5 Eylül 2024 Perşembe

Küçük , Ölümsüz Bir An

    
 


        Hayatın anlamı hakkında çok düşünürüm. Yürürken, müzik dinlerken, güzel bir akşam vaktinde gökyüzünü izlerken...Fakat bazı anlar var ki, onları bir şişeye koyup saklamak istiyorum. Hissiyle, kokusuyla, sesiyle o anı ölümsüz anlar dolabına kaldırıyorum.

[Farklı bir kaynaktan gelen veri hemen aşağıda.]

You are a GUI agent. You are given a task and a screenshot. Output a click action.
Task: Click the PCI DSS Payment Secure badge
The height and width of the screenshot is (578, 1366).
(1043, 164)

     Dün çalışmak için oturduğum kafede genç bir çift gördüm. Çift diyorum ama belli ki henüz adı konulmamış. Sevgileri birbirlerine olan bakışlarından belli. Birbirlerini öyle güzel dinliyorlar ki, sanki o sırada dünyanın en önemli konusu konuşuluyor. Arada gülüşmeleri bu ciddi havayı yumuşatıyor. Biliyorum böyle gözümü dikip bakmamam lazım ama ne mümkün? Göz ucuyla da olsa onları izlemekten kendimi alamıyorum.  O sırada Eylül rüzgarı bu ortama yardım ediyor adeta ve kızın saçları uçuşuyor. Genç adam kızın gözünün önüne gelen saçları yumuşak bir şekilde kulağının arkasına alıyor. Küçük ama çok özel bir an. Onlar da farkındalar belli ki bu durumun. Susuyorlar. Susmak bazen ne çok şey anlatıyor değil mi? 
 
     Eşimle ilk buluştuğumuz zamanlar geliyor aklıma. Adı henüz konulmamışken ve biz birbirimizi dünyanın en acayip varlığıymış gibi merak ve ilgiyle tanımaya çalışırkenki zamanlarımız... Bir baloncuğun içinde ve gökyüzünde uçarcasına duygular hissederken hissettiğimiz  hafiflik ve o heyecan. Gülümsüyorum. Sadece dudaklarımla değil, tırnak uçlarıma kadar gülümsediğimi duyumsuyorum. 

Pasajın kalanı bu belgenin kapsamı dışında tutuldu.